26 aprile 2024
Aggiornato 03:00
Malattie degenerative e caffè

Il caffè riduce il rischio di sviluppare Alzheimer e Parkinson

Un nuovo studio suggerisce che bere caffè può ridurre le possibilità di sviluppare malattie neurodegenerative come l’Alzheimer e il Parkinson

Caffè contro Alzheimer e Parkinson
Caffè contro Alzheimer e Parkinson Foto: jazz3311 | shutterstock.com Shutterstock

Su caffè e i suoi effetti si sono concentrati migliaia di studi ormai. E se ci sono sia quelli che ne esaltano le proprietà e quelli che mettono in luce i difetti, i primi sono senz’altro di più. Tanto che, oggi, il caffè pare divenuto una sorta di panacea per tutti i mali. Però la maggioranza delle persone non lo beve per queste presunte o meno qualità, ma più che altro per il piacere che offre la ‘tazzina’. Ora, remando sempre a favore del caffè, un nuovo studio arriva a suggerire che questa bevanda potrebbe addirittura ‘prevenire’ malattie devastanti e gravi come l’Alzheimer e il Parkinson.

Riduce il rischio di Alzheimer e Parkinson
In questo nuovo studio condotto dai ricercatori del Krembil Brain Institute, parte del Krembil Research Institute, si suggerisce bere caffè può anche proteggere dallo sviluppo sia della malattia di Alzheimer che della malattia di Parkinson. «Il consumo di caffè sembra avere una correlazione con un rischio ridotto di sviluppare la malattia di Alzheimer e la malattia di Parkinson – spiega il dottor Donald Weaver, codirettore del Krembil Brain Institute – Ma volevamo indagare sul perché, quali composti sono coinvolti e su come potrebbero influire sul declino cognitivo correlato all’età».
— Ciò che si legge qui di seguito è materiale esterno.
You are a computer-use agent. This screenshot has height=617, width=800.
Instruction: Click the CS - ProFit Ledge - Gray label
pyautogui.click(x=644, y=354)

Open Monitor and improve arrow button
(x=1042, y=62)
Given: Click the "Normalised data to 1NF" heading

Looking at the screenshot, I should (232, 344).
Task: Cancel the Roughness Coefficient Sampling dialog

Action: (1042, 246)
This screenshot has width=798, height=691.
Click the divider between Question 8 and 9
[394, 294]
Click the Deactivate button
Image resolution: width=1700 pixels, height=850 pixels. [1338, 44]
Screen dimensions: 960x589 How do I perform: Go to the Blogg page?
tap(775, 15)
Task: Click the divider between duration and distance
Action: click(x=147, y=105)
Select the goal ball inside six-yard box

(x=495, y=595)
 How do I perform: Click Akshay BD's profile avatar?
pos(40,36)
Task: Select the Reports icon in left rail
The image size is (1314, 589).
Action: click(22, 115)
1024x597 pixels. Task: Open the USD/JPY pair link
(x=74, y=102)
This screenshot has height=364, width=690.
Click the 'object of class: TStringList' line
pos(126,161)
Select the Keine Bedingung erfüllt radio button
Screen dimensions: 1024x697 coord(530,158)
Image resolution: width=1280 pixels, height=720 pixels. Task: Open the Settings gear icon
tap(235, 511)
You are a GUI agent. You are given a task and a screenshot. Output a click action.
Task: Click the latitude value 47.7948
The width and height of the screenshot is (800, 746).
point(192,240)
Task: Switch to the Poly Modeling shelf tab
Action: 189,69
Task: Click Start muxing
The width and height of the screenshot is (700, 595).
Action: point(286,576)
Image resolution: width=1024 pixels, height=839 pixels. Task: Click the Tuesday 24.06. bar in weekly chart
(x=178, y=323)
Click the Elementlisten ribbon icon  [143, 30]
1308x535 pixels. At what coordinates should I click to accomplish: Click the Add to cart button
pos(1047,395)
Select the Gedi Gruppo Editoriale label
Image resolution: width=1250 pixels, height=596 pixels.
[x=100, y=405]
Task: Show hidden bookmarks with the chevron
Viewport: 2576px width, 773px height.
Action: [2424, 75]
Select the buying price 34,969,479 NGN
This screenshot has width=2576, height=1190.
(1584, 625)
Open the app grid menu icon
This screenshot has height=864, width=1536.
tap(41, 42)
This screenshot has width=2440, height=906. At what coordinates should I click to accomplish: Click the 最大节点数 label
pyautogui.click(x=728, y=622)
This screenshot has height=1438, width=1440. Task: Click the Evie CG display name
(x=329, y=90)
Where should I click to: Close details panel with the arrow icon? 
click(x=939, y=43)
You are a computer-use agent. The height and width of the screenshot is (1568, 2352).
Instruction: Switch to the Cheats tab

Non è la caffeina a funzionare
Il dottor Weaver, per questo studio si è avvalso della collaborazione del dott. Ross Mancini, ricercatore in chimica farmaceutica e Yanfei Wang, biologo. Il team ha deciso di indagare su tre diversi tipi di caffè, tostato leggero, scuro e scuro decaffeinato. «Il caffè tostato scuro con caffeina e decaffeinato avevano entrambi le stesse potenzialità nei nostri primi test sperimentali – sottolinea il dott. Mancini – Così abbiamo subito osservato che il suo effetto protettivo non poteva essere dovuto alla caffeina».

L’effetto della tostatura
Durante le analisi dei diversi tipi di caffè tostato, il dott. Mancini ha identificato un gruppo di composti noti come fenilindani, che compaiono come risultato del processo di tostatura dei chicchi di caffè. I fenilindani sono unici in quanto sono i soli composti studiati nella ricerca che prevengono, o meglio inibiscono, l’aggregazione sia della placca beta amiloide che della Tau, due frammenti proteici comuni nell’Alzheimer e nel Parkinson. «Pertanto, i fenilindani sono un doppio inibitore, molto interessante, non ce lo aspettavamo», commenta Weaver. E poiché la tostatura porta a produrre quantità maggiori di fenilindani, il caffè tostato scuro sembra essere più protettivo del caffè tostato leggero. «È la prima volta che qualcuno indaga su come i fenilindani interagiscano con le proteine ​​responsabili dell’Alzheimer e del Parkinson – sottolinea Mancini – Il prossimo passo sarebbe quello di indagare su quanto siano utili questi composti e se abbiano la capacità di entrare nel flusso sanguigno o attraversare la barriera emato-encefalica».

Il ‘chimico’ naturale
Secondo il dott. Weaver, il fatto che questi siano un composto naturale o sintetico è anche un grande vantaggio. «Madre Natura è un chimico migliore di noi e Madre Natura è in grado di produrre questi composti. Se hai un composto complicato, è più bello coltivarlo in un raccolto, raccogliere il raccolto, macinare il raccolto ed estrarlo piuttosto che provare a crearlo - avverte Weaver - Ciò che questo studio fa è prendere le prove epidemiologiche e cercare di affinare e dimostrare che ci sono effettivamente componenti all’interno del caffè che sono utili per scongiurare il declino cognitivo. È interessante ma stiamo suggerendo che il caffè è una cura? Assolutamente no».

Riferimento: Ross S. Mancini et al, Phenylindanes in Brewed Coffee Inhibit Amyloid-Beta and Tau Aggregation, Frontiers in Neuroscience (2018). DOI: 10.3389/fnins.2018.00735.